[NO ISSUE] Rename tokenizer factories
Rename the variables to make things clear. Previously, tokenizer
factories were named tokenizer which could be confusing.
Change-Id: Ie72d420e18509489d0fc0f9c98b162202a62be55
Reviewed-on: https://asterix-gerrit.ics.uci.edu/c/asterixdb/+/5804
Contrib: Jenkins <jenkins@fulliautomatix.ics.uci.edu>
Integration-Tests: Jenkins <jenkins@fulliautomatix.ics.uci.edu>
Tested-by: Jenkins <jenkins@fulliautomatix.ics.uci.edu>
Reviewed-by: Ian Maxon <imaxon@uci.edu>
diff --git a/asterixdb/asterix-om/src/main/java/org/apache/asterix/formats/nontagged/BinaryTokenizerFactoryProvider.java b/asterixdb/asterix-om/src/main/java/org/apache/asterix/formats/nontagged/BinaryTokenizerFactoryProvider.java
index 5ef7702..6333e92 100644
--- a/asterixdb/asterix-om/src/main/java/org/apache/asterix/formats/nontagged/BinaryTokenizerFactoryProvider.java
+++ b/asterixdb/asterix-om/src/main/java/org/apache/asterix/formats/nontagged/BinaryTokenizerFactoryProvider.java
@@ -30,26 +30,29 @@
import org.apache.hyracks.storage.am.lsm.invertedindex.tokenizers.UTF8NGramTokenFactory;
import org.apache.hyracks.storage.am.lsm.invertedindex.tokenizers.UTF8WordTokenFactory;
+// ToDo: maybe we can make the constructor method of the tokenizers private so that tokenizers have to be generated via this provider
+// Currently, different call sites of tokenizers use **different parameters**, and this can be error-prone
+// A centralized provider can avoid the bugs due to different parameters.

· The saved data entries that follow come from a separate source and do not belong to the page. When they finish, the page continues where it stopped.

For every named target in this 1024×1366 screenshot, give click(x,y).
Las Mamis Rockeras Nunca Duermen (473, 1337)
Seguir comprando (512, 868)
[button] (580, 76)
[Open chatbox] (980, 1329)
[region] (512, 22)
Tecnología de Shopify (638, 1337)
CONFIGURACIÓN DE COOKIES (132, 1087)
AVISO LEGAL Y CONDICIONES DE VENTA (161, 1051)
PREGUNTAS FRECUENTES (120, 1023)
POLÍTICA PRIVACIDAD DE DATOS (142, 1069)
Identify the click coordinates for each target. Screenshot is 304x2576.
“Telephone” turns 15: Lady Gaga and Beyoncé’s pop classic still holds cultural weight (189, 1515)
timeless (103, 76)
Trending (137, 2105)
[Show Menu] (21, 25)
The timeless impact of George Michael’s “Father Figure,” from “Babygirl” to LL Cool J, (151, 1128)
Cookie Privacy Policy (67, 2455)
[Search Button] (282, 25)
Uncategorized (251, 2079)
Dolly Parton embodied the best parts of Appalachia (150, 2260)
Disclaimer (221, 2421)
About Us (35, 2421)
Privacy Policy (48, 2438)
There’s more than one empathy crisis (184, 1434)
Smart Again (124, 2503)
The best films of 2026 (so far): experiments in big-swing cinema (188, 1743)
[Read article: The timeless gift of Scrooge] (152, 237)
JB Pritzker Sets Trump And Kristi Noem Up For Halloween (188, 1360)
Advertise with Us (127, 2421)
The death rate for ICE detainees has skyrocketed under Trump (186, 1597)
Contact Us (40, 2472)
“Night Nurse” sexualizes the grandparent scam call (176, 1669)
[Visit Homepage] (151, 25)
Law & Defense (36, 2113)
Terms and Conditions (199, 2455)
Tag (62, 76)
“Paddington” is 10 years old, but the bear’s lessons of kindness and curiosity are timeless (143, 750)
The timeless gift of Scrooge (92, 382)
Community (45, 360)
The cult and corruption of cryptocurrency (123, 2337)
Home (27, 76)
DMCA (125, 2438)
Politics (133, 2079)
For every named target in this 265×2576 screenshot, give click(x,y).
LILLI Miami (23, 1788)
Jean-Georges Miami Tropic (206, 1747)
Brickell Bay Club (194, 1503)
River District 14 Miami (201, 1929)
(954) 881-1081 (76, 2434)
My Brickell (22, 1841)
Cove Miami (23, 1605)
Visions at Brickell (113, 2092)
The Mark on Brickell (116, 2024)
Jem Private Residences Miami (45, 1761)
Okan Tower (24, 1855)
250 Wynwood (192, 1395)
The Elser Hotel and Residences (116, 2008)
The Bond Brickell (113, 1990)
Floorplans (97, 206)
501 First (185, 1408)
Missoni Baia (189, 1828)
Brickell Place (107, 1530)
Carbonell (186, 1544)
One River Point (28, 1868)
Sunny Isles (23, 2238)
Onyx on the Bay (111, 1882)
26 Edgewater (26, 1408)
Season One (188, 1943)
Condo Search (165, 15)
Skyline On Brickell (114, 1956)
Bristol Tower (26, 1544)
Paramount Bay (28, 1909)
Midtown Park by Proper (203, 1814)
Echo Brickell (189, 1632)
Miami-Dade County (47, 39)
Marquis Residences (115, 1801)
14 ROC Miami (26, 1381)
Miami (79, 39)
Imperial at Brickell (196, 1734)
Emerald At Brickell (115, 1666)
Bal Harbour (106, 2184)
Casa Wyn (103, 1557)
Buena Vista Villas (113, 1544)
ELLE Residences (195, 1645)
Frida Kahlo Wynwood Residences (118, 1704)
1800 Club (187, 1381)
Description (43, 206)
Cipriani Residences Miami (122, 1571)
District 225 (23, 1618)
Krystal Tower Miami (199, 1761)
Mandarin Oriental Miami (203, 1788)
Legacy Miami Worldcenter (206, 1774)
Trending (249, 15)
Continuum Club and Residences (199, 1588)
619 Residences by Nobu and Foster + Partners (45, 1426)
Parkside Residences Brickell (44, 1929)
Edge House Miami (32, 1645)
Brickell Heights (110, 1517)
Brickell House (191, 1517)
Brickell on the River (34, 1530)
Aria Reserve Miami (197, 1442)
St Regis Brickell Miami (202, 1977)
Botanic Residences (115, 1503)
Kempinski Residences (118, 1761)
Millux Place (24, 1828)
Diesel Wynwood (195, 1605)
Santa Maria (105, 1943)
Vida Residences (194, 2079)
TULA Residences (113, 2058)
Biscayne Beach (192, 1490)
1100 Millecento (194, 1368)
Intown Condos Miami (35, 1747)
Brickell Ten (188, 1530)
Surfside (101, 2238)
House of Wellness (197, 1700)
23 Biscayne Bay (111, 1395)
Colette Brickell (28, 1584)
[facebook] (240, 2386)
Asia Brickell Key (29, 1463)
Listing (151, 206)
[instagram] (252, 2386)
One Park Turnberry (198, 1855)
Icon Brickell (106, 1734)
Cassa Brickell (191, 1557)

public class BinaryTokenizerFactoryProvider implements IBinaryTokenizerFactoryProvider {
public static final BinaryTokenizerFactoryProvider INSTANCE = new BinaryTokenizerFactoryProvider();
- private static final IBinaryTokenizerFactory aqlStringTokenizer =
+ private static final IBinaryTokenizerFactory stringTokenizerFactory =
new DelimitedUTF8StringBinaryTokenizerFactory(true, true,
new UTF8WordTokenFactory(ATypeTag.SERIALIZED_STRING_TYPE_TAG, ATypeTag.SERIALIZED_INT32_TYPE_TAG));
- private static final IBinaryTokenizerFactory aqlStringNoTypeTagTokenizer =
+ private static final IBinaryTokenizerFactory stringNoTypeTagTokenizerFactory =
new DelimitedUTF8StringBinaryTokenizerFactory(true, false,
new UTF8WordTokenFactory(ATypeTag.STRING.serialize(), ATypeTag.INTEGER.serialize()));
- private static final IBinaryTokenizerFactory aqlHashingStringTokenizer =
+ private static final IBinaryTokenizerFactory stringHashingTokenizerFactory =
new DelimitedUTF8StringBinaryTokenizerFactory(true, true, new HashedUTF8WordTokenFactory(
ATypeTag.SERIALIZED_INT32_TYPE_TAG, ATypeTag.SERIALIZED_INT32_TYPE_TAG));
- private static final IBinaryTokenizerFactory orderedListTokenizer =
+ private static final IBinaryTokenizerFactory orderedListTokenizerFactory =
new AOrderedListBinaryTokenizerFactory(new AListElementTokenFactory());
- private static final IBinaryTokenizerFactory unorderedListTokenizer =
+ private static final IBinaryTokenizerFactory unorderedListTokenizerFactory =
new AUnorderedListBinaryTokenizerFactory(new AListElementTokenFactory());
@Override
@@ -58,16 +61,16 @@
switch (typeTag) {
case STRING:
if (hashedTokens) {
- return aqlHashingStringTokenizer;
+ return stringHashingTokenizerFactory;
} else if (!typeTageAlreadyRemoved) {
- return aqlStringTokenizer;
+ return stringTokenizerFactory;
} else {
- return aqlStringNoTypeTagTokenizer;
+ return stringNoTypeTagTokenizerFactory;
}
case ARRAY:
- return orderedListTokenizer;
+ return orderedListTokenizerFactory;
case MULTISET:
- return unorderedListTokenizer;
+ return unorderedListTokenizerFactory;
default:
return null;
}
@@ -86,9 +89,9 @@
ATypeTag.SERIALIZED_INT32_TYPE_TAG));
}
case ARRAY:
- return orderedListTokenizer;
+ return orderedListTokenizerFactory;
case MULTISET:
- return unorderedListTokenizer;
+ return unorderedListTokenizerFactory;
default:
return null;
}